The wagon passed through the gate in the tall fence around Urda’s House and stopped. Briar stood and began to fold back the canvas drape. As he did, he looked out through the gate, across the street. That winter he’d made friends with a girl named Flick, a thief of the breed called “street rat.” Every market day that Briar came to Urda’s House with Rosethorn, Flick met him there. Together they would roam Summersea, getting into things and swapping tales of Flick’s days and Briar’s life when he’d been a street rat in distant Hajra. Today, though, he saw no Flick, only a trio of street rats he knew to be friends of hers.

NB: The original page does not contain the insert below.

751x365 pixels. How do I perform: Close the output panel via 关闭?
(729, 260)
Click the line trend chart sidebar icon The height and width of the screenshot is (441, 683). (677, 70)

He hoped she wasn’t in jail. He really liked Flick.
A woman in the dark green cloak and habit of one who had dedicated her life to the service of the earth-gods climbed down from the seat beside the driver of the cart. She thrust back the hood of her cloak to reveal a head of chestnut hair cropped mannishly short and parted on one side. Her face was lovely, with large, brown eyes, creamy skin, and a beautifully carved mouth. Briar had once thought she was her name, as pretty as a rose, as quick to bite as a thorn, before he’d scolded himself for romancing and shoved the notion out of his brain. Whatever else he thought, Rosethorn was a plant-mage, his teacher in the gardener’s and herbalist’s arts.
“Look alive, boy,” she advised him crisply, coming to stand next to the bed of the wagon. “Those medicines won’t do any good if they’re wet.”
“They ain’t wet,” he argued. “I wrapped ’em good.” He handed one covered bushel basket out to her and another to the wagon’s driver, who had come to help.
“Every time we bring you down here, all we’ve drummed into that thick skull on proper speech just gets buried in the mud,” Rosethorn commented, shaking her head. “Stay up there—we’ll do the carrying.” She followed the driver up the steps to the wide porch and into the hospital.
It took three trips for the two adults to carry everything inside. Once that was done, Rosethorn took a final basket from the cart and thanked the driver. Briar hopped out. With a nod to the dedicate, the driver climbed onto his seat and drove away.